# Boxing Training Question.



## Jutt- (Jul 25, 2007)

The gym where I've been practising Muay Thai , is also running a Boxing class.

I'm interested in doing this as well , but I have a newbie query.

Feet wise , how do you guys train?

I.e I currently train in Muay Thai Bare Foot , but as there no kicking etc etc in Boxing, I'm not sure if there's any specific footwear required?

Thanks for your time.


----------



## oldnovice (Jul 25, 2007)

Jutt- said:


> The gym where I've been practising Muay Thai , is also running a Boxing class.
> 
> I'm interested in doing this as well , but I have a newbie query.
> 
> ...


 
There usually is no specific footwear required for training in boxing. That would depend on the trainer too, but a pair of the Chuck Taylor Converse facsimilies that are on the market, would serve your purposes well, IMO.

You can find boxing shoes easily enough on the Internet, but if you decide to go that route, be sure you buy rubber-soled boxing shoes. The old-time boxing shoes, and some still made in Mexico, have leather soles, that are designed to be used with resin, to keep from slipping all over the place. Since most gyms these days wouldn't be too happy with resin all over their ring surface, go with rubber-soled boxing shoes.

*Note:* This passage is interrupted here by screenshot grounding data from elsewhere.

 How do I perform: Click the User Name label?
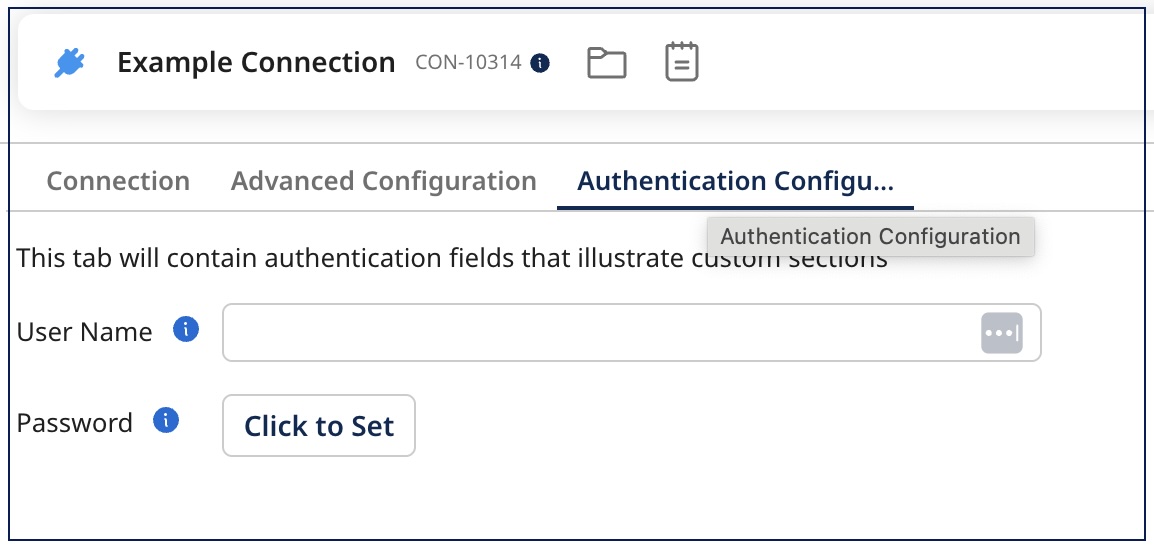point(85,332)
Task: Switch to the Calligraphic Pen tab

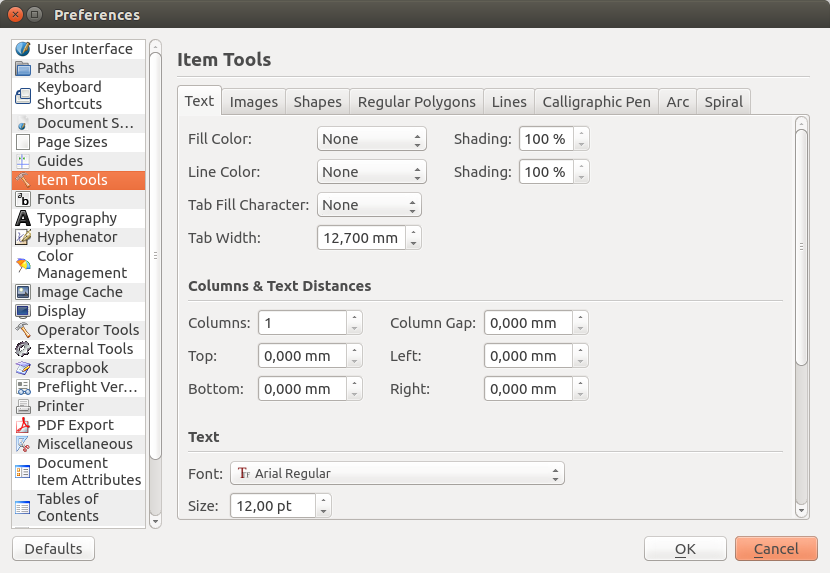Action: click(x=596, y=102)
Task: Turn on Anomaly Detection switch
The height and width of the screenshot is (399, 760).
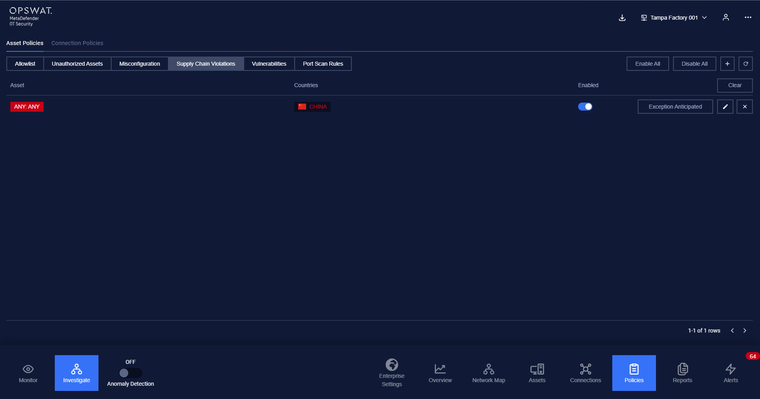Action: point(130,373)
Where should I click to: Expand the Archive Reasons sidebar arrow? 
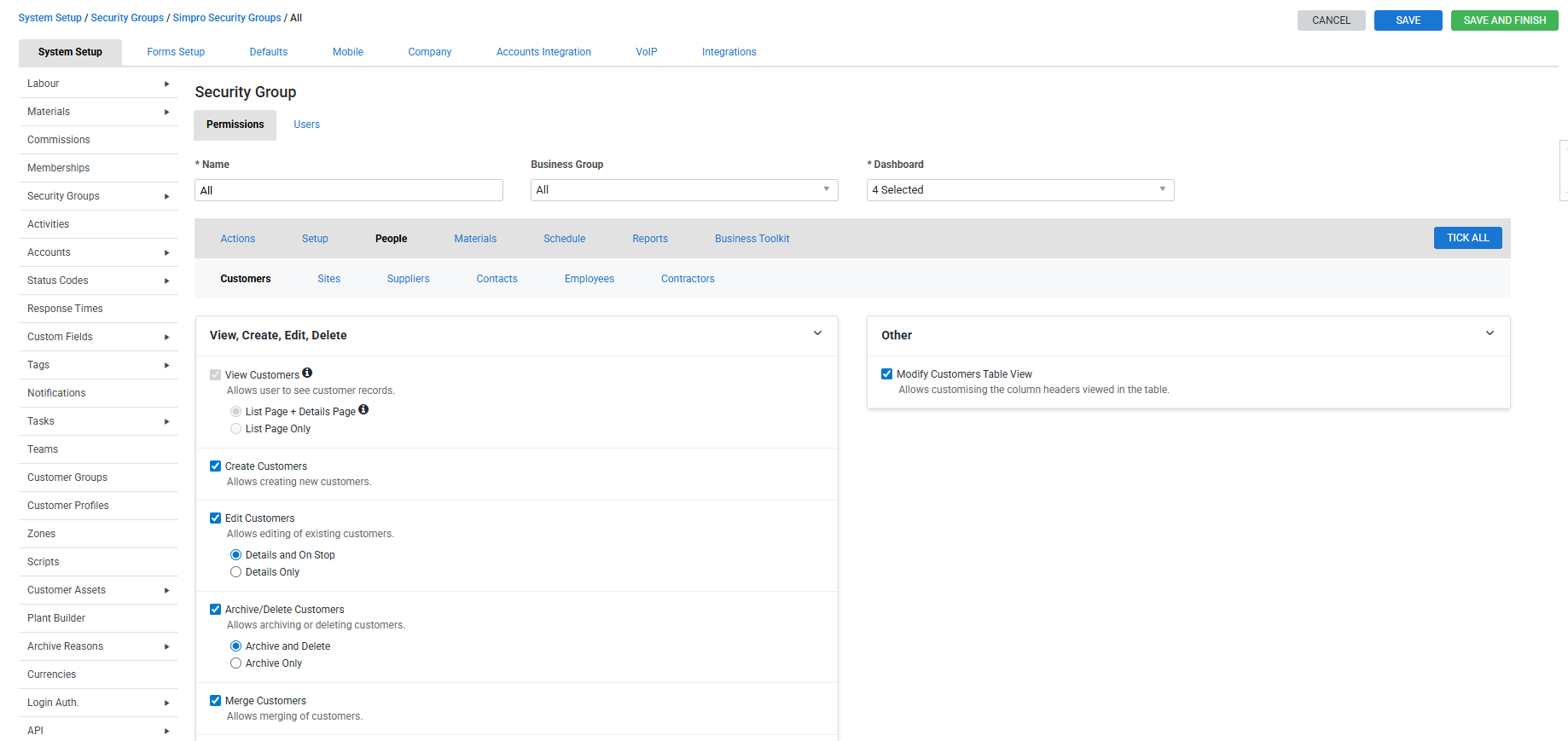pos(166,646)
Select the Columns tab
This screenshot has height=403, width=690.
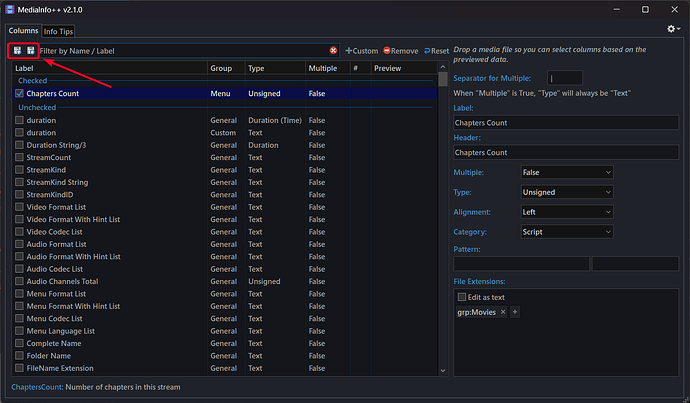23,31
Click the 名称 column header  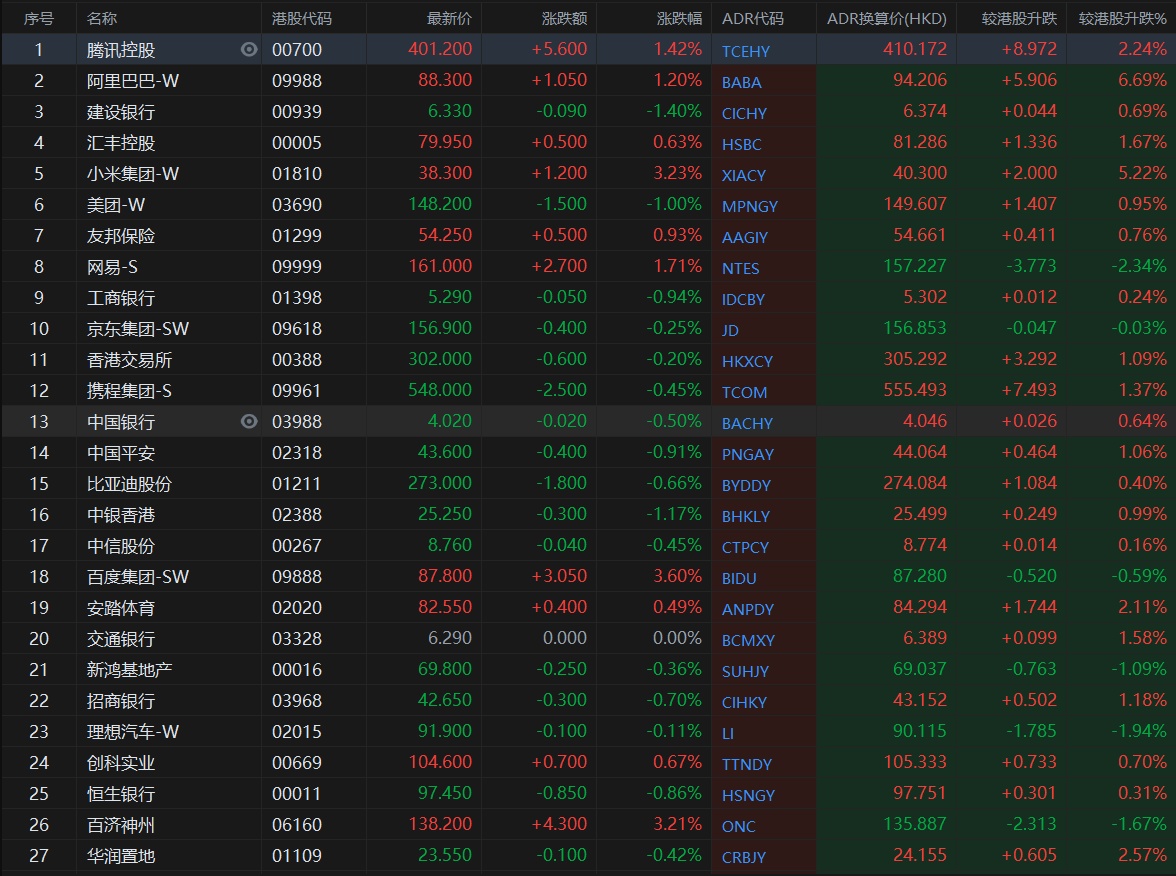click(102, 19)

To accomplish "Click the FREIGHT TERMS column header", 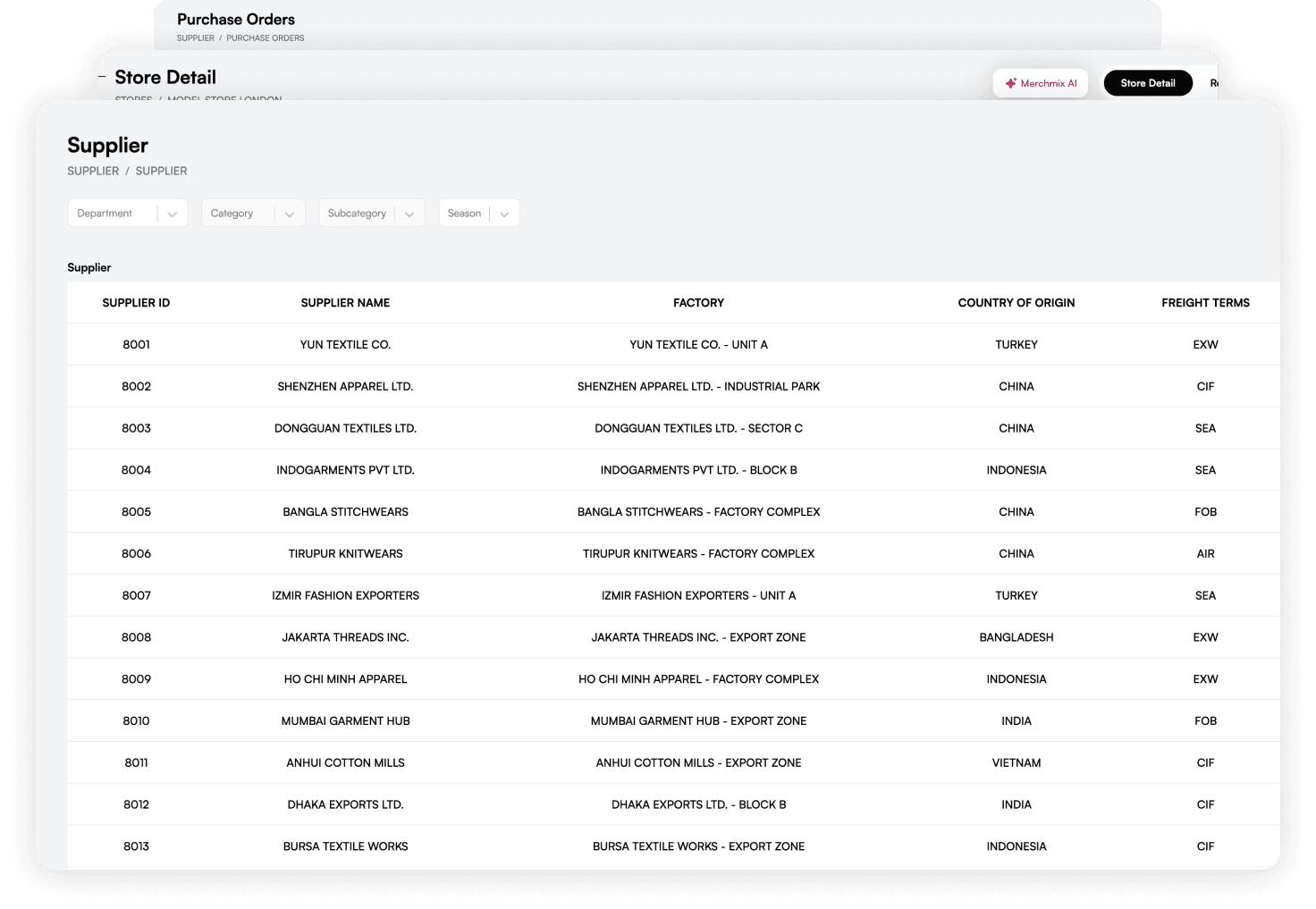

You can also find racquetball shoes on the Web, and these would also fit the bill, very nicely.


----------



## Jutt- (Jul 25, 2007)

Thanks for your reply man , will look into it


----------



## IcemanSK (Jul 25, 2007)

I would encourage you to talk with your trainer about what he recommends. Wrestling shoes are usually cheaper than boxing shoes (& they're great to train in). I wouldn't buy boxing shoes unless/until your ready for competition.


----------



## searcher (Jul 25, 2007)

Most of my boxer's train in a good cross-training shoe.   Some have purchased wrestling shoes.

Wear what is comfortable.


----------